● **取り組む課題**
• 1. 本文では、ディンプルキーのシリンダー交換費用の相場はいくらとされていますか。
• 2. エントリの中で「Save contact with Enregistrer button」を含む行から「Action: [20, 273]」を含む行までを、両端の行も含めて一字一句違えずに書き写してください。

● **本文抜粋**
+ + + + + + +

敷金・退去原状回復 ハウスクリーニング、鍵(カギ)、設備 ④

ハウスクリーニング、鍵(カギ)、設備の借主が負担する原状回復

・鍵(カギ)を紛失した場合にはシリンダーの交換費用も負担しないといけません。

 シリンダー交換費用の相場 ノーマルキー10,000円~15,000円 ディンプルキー15,000円~30000円

・コンロ、換気扇、お風呂、トイレ、洗面台などの手入れや掃除をしないと善管注意義務違反になります。

・専門業者によるハウスクリーニングは原則貸主負担ですが有効な特約があれば借主負担になります。

ハウスクリーニング特約のよくある質問

Q:退去の清算の際に敷金からクリーニング代を差し引くと言われたのですが?

A:原則としてにはクリーニング代を敷金から差し引くことができません。

国土交通省の原状回復のトラブルとガイドラインではクリーニング費用は原則として原状回復義務の範囲外となっているからです。

但し、クリーニングが必要になる原因が借主の故意の場合や有効な特約がある場合は借主負担になります。

Q:クリーニング費用を借主が負担することになる有効な特約とは?

A:①通常減耗の範囲を賃貸借契約書の条項自体に具体的に明記するなどして明確に合意すること。

   ②特約の必要性があり,かつ暴利的でないなどの客観的・合理的理由が存在することが必要です。

Q:賃借人の負担の範囲を具体的に明記とは?

A:「室内クリーニング・エアコンクリーニング・破損個所」のようにある程度特定するだけでは足りず、賃借人が故意や過失によって傷つけたり、汚したりしただけではなく日常生活をする上で生じた通常減耗であっても賃借人が負担すること、及びその範囲を明示し具体的金額についても認識できるものであることが必要です。

賃貸人・賃借人の修繕分担表
ハウスクリーニング、鍵(カギ)、設備

賃貸人の負担になるもの 賃借人の負担になるもの
1.設備機器の故障、使用不能(寿命によるもの)

(理由)
経年劣化による自然減耗であり、借主の責任ではない。

1.日常の不適切な手入れまたは用法違反による設備の毀損

(理由)
借主の善管注意義務違反に該当すると判断されることが多い。

2.浴室、風呂釜等の取替え(特に破損していないが、次の入居者の確保のために行うもの)

(理由)
物件の維持管理上の問題であり借主に責任はありません。

2.ガスコンロや換気扇等の油汚れ、スス

(理由)

+ + + + + + +

● **表示された記録**
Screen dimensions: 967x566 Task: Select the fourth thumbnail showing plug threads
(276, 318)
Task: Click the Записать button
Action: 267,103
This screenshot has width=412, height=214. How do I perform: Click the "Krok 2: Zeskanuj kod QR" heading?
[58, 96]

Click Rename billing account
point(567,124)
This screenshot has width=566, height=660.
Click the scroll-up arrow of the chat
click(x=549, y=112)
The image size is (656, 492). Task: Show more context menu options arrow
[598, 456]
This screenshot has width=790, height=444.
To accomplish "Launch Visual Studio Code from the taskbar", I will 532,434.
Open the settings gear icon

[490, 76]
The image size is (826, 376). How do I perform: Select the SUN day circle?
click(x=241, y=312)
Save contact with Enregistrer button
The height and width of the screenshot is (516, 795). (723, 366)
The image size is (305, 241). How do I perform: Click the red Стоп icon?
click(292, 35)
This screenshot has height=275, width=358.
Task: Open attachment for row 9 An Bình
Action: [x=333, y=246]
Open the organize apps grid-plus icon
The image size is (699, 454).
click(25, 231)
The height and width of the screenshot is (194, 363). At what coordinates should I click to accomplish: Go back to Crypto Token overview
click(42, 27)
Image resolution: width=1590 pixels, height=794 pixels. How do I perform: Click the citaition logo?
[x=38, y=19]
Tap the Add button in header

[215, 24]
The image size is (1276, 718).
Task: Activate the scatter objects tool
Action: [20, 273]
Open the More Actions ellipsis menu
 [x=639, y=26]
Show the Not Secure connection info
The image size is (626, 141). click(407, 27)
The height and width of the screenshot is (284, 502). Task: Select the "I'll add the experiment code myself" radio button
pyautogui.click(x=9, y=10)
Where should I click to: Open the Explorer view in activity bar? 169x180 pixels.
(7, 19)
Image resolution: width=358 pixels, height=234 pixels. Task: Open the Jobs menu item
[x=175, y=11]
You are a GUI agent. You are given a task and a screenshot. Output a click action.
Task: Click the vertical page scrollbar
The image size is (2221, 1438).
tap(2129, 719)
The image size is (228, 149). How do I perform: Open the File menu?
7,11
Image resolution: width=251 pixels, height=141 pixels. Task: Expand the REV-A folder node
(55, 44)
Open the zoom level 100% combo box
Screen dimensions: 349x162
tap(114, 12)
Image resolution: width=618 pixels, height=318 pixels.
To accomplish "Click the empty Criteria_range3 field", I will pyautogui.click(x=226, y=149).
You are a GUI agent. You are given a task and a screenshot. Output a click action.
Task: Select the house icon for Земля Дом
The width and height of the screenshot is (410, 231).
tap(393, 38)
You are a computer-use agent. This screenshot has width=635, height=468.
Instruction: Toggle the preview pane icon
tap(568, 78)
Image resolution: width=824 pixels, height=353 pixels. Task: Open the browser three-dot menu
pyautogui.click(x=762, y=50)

+ + + + + + +

● **課題の解答**
• 1. 15,000円~30000円です。

• 2.
Save contact with Enregistrer button
The height and width of the screenshot is (516, 795). (723, 366)
The image size is (305, 241). How do I perform: Click the red Стоп icon?
click(292, 35)
This screenshot has height=275, width=358.
Task: Open attachment for row 9 An Bình
Action: [x=333, y=246]
Open the organize apps grid-plus icon
The image size is (699, 454).
click(25, 231)
The height and width of the screenshot is (194, 363). At what coordinates should I click to accomplish: Go back to Crypto Token overview
click(42, 27)
Image resolution: width=1590 pixels, height=794 pixels. How do I perform: Click the citaition logo?
[x=38, y=19]
Tap the Add button in header

[215, 24]
The image size is (1276, 718).
Task: Activate the scatter objects tool
Action: [20, 273]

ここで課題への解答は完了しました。